Where the records hold the string "field", show the whole line it sits on.

━━━━━ Exercise data ━━━━━

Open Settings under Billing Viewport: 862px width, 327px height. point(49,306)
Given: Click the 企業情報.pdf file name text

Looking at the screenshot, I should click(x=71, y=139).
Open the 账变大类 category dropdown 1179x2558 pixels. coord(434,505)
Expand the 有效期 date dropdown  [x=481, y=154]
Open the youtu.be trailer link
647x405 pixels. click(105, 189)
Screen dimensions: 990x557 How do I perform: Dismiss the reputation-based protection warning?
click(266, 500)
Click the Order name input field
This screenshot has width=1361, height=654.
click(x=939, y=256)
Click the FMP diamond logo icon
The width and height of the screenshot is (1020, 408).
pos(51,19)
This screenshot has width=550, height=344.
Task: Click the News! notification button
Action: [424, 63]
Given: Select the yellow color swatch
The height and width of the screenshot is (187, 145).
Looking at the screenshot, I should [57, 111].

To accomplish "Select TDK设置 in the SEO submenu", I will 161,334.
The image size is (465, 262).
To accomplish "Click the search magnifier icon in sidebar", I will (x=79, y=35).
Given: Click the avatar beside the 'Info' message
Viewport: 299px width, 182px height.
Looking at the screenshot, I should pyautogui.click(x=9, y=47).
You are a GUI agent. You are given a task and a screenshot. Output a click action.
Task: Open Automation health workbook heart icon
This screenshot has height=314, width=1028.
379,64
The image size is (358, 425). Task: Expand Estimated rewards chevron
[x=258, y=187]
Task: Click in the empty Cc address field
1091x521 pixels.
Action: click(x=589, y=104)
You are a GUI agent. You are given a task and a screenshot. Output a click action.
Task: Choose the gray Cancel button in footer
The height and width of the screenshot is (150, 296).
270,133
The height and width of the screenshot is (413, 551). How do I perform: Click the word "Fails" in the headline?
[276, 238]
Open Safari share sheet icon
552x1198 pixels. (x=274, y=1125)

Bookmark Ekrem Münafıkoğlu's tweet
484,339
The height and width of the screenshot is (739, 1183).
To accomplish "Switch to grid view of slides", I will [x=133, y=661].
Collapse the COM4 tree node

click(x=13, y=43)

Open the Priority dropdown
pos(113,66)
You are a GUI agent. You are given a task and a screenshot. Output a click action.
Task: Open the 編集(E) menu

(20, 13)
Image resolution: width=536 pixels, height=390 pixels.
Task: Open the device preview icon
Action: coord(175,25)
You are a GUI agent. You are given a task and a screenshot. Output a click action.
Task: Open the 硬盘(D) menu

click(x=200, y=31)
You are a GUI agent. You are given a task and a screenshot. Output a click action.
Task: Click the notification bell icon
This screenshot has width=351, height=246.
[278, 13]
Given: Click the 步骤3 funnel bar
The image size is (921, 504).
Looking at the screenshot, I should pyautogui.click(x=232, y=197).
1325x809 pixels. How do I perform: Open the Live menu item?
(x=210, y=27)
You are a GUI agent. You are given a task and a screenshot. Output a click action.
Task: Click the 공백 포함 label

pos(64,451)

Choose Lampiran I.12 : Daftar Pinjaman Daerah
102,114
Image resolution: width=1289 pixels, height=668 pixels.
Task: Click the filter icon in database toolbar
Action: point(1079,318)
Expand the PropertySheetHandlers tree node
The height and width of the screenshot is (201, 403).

━━━━━

▸ **Final answer**:
Click the Order name input field
Task: Click in the empty Cc address field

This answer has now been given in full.